With just a few hours of daylight and the shimmering, ethereal Northern Lights to illuminate their work, the group split into two teams, starting from each end of the line and laying 30-foot-long, birch poles end-to-end to measure the distance. It took them ten, brutal and freezing days, vividly described by the expedition’s leader:
‘Judge what it must be to walk in snow two feet deep, with heavy poles in our hands, which we must be continually laying upon the snow and lifting again; in a cold so extreme, that whenever we would take a little brandy, the only thing that could be kept liquid, our tongues and lips froze to the cup and came away bloody.’2
But the scientists proved their mettle. When the two teams compared their results, they differed by just ten centimetres. It was a prodigious undertaking and outcome in fearsome conditions.
For this part of our day, we met Tuomo Korteniemi: the younger brother of Veli-Markku and a journalist and publisher who first founded the Maupertuis Foundation. From Luppiovaara on the Swedish side of the river he directed us to the Arctic Circle monument at Juoksengi.
The exact position of this line (the southern limit of continuous daylight at the summer solstice) constantly wobbles around because of the Earth’s tilt and the influence of the sun, moon and planets. But at roughly 66° 33’ it’s an eerily atmospheric place. A stainless steel depiction of the globe stands surrounded by the flags of the eight Arctic countries – with the Russian pole now conspicuously empty…
Saturday 7 May 2022
Over to Finland again to meet Miia Kallioinen and Janne Tolvanen – two young colleagues from the Pello mayor’s office giving up their weekend to act as our guides. They took us first to the ultimate destination of Celsius and his fellow scientists, Mt Kittisvaara, at the northern end of the expedition’s survey chain.
We crunched through snow as the rocky path wound between slender trees and a dark green carpet of bilberry and lingonberry plants just emerging to greet the spring sunshine. As we rounded a bend, a squat stone pyramid appeared – indicating the place where the scientists built a wooden observatory to house the huge sector and portable zenith custom-built for the trip by London’s master instrument maker George Graham.
For me too, this felt like an arrival. The culmination of five years’ fascination and study of the modest young Swede with the familiar name who brought his team – and us – to this place. I left the other three and walked away into the trees for a while, listening to the breeze and birdsong. I tried to imagine the experiences and feelings of the expedition members who came here, desperately hoping that the precision of their work would satisfy their own instincts, the scientific establishment and King Louis back in the opulence of Paris.
I paused at prominent rocks – unmoved since they were deposited by glaciers – and ran my palms across their surfaces, crusted with pink, green and white lichens. And I thought about how Celsius and his fellow scientists had probably done the same.
Back down from the mountain, Miia and Janne took us to two other landmarks – a memorial stone to Celsius’ student Anders Hellant, who was just 20 years old when he returned to this his hometown. He was born where another stone now stands near to the river.

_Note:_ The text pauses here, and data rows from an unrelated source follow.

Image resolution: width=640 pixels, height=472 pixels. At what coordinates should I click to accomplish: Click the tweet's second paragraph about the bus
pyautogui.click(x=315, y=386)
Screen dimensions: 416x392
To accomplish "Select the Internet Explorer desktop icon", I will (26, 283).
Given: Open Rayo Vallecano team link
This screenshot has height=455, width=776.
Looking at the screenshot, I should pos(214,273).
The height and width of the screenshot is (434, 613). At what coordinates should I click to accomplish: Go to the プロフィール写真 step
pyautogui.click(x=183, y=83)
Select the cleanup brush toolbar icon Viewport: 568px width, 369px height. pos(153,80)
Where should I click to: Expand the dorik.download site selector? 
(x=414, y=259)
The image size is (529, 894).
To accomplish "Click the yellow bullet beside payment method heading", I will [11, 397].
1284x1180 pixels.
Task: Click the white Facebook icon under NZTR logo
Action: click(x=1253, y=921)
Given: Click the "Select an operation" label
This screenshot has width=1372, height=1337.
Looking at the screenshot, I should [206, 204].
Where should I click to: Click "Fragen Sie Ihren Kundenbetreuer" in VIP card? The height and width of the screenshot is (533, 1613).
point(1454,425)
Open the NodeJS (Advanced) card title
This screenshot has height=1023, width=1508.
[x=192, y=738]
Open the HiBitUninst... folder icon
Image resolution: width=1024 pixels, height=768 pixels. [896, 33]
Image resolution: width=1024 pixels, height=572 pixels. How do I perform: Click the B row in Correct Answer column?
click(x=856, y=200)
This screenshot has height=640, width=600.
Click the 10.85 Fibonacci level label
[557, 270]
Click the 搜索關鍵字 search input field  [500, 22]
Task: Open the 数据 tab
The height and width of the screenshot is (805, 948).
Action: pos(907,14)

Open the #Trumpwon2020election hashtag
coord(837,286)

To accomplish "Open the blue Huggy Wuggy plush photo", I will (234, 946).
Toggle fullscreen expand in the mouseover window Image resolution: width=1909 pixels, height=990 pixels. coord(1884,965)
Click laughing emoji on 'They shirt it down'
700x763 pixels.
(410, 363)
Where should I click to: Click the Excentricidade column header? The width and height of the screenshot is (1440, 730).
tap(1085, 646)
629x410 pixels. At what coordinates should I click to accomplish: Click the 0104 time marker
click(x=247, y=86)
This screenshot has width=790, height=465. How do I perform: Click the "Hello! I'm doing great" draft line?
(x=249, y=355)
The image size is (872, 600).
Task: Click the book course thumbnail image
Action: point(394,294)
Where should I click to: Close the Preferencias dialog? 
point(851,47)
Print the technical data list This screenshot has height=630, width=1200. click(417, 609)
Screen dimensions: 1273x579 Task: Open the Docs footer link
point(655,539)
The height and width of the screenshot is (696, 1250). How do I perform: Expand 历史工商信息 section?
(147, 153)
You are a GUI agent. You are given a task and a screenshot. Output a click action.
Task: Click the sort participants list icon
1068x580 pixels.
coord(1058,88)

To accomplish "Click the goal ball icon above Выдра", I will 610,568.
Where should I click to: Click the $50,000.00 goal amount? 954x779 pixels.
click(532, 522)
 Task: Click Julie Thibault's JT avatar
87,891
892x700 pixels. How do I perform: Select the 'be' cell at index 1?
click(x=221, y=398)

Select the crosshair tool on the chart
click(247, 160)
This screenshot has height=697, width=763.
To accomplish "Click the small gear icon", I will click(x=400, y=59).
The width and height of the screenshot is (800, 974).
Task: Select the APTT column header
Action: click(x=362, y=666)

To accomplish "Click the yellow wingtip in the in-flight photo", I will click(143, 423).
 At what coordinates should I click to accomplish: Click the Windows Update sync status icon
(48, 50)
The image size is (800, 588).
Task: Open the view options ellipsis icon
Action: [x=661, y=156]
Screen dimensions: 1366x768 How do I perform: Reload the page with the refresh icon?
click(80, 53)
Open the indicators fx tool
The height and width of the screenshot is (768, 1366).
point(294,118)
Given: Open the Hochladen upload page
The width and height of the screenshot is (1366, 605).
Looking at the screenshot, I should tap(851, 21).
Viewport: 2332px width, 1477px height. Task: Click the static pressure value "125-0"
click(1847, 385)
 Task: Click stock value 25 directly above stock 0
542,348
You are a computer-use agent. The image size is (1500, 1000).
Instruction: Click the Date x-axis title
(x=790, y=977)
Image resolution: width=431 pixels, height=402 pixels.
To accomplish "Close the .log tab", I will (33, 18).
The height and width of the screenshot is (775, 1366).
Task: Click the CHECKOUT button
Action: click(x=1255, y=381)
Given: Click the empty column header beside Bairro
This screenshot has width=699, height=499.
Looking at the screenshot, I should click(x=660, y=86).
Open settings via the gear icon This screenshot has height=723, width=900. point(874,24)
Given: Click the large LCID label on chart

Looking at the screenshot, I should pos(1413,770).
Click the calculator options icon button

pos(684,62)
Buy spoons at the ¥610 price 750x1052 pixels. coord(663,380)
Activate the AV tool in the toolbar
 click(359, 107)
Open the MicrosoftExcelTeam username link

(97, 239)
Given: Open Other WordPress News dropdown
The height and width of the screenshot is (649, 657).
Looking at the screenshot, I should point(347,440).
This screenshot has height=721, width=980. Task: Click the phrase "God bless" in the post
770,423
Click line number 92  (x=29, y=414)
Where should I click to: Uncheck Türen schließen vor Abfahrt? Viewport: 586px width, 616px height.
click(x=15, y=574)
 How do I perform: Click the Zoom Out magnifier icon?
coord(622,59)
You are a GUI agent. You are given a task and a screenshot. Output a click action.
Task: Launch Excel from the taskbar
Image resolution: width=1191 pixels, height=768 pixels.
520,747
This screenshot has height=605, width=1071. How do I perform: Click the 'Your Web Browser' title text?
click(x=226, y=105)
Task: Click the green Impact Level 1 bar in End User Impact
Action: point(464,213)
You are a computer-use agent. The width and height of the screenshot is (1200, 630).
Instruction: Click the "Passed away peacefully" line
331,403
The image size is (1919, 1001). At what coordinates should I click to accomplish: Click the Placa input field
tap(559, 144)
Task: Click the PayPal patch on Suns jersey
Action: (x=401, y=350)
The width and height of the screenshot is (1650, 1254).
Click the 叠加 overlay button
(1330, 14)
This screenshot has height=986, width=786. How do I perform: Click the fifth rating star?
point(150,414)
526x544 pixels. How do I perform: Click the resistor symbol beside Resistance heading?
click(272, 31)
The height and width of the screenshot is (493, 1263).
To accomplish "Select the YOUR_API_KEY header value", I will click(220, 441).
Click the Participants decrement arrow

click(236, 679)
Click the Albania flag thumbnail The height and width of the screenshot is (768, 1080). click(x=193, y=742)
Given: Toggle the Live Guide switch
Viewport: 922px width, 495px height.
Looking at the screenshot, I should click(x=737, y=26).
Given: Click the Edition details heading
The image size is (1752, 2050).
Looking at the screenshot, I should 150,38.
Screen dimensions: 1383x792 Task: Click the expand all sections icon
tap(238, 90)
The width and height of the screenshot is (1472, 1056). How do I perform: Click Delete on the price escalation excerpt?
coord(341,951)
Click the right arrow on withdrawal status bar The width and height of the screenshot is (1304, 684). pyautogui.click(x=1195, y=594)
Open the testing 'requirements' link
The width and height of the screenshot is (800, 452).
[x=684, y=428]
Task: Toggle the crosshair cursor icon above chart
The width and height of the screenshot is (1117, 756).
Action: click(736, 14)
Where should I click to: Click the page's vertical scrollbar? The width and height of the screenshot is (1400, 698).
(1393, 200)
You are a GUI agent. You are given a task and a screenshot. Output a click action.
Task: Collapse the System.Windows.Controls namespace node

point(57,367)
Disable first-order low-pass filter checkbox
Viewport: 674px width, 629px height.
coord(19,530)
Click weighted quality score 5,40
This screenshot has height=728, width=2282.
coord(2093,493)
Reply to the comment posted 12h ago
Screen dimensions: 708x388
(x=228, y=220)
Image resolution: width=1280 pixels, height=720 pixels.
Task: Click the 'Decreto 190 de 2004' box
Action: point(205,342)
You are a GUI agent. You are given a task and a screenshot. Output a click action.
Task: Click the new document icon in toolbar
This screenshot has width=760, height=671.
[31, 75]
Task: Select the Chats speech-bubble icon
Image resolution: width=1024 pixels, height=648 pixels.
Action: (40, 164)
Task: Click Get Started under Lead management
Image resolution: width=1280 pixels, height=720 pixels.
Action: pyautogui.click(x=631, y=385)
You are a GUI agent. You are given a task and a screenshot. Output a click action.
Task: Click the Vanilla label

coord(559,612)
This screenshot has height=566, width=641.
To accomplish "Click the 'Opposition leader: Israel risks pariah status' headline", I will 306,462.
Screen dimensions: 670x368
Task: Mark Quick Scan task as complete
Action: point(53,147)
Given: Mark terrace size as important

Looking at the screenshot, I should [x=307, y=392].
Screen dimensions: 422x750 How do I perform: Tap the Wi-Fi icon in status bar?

It marks the site of the Korteniemi guest house, where Veli-Markku and Tuomo’s ancestors sheltered the exhausted scientists and helped them to recover from their exertions.
Some remnants of this compound might still be visible if it were not for the terrible destruction wrought by retreating Nazi forces as they left Finland in autumn 1944. In a literal application of ‘scorched earth’ tactics, they burned and obliterated everything in this part of Lapland: homes, barns, forests, bridges and crops, so that nothing remained for the Finnish population.
The Korteniemi house was just one casualty of these events, and a sadness seemed to hang over the place as I walked down towards the riverbank. A few small buildings now dot the area – not unlike those shown in the drawing from Celsius’ time, with Mt Kittisvaara a silent, sorrowful sentinel above.
But a lovely surprise awaited us at the end of our tour around Pello – a late lunch in the town’s special Maupertuis dining room, where the walls are tastefully decorated with prints of the expedition and reproductions of seminal equations, formulae and graphs. Very tasty too was the traditional homemade dark, malted rye Kalja beer we were served – a kind of non-alcoholic-stout-meets-dandelion-and-burdock, which is almost a meal in itself.
Sunday 8 May 2022
A day off from the serious research as we headed further north, the scenery quickly taking on a more remote and blasted feel than any we’d encountered before. We saw our first wild reindeer – a silver- and pewter-coated adolescent grazing peacefully at the side of the road – and several sturdy-looking black-tailed capercaillies scuttling across in front of us.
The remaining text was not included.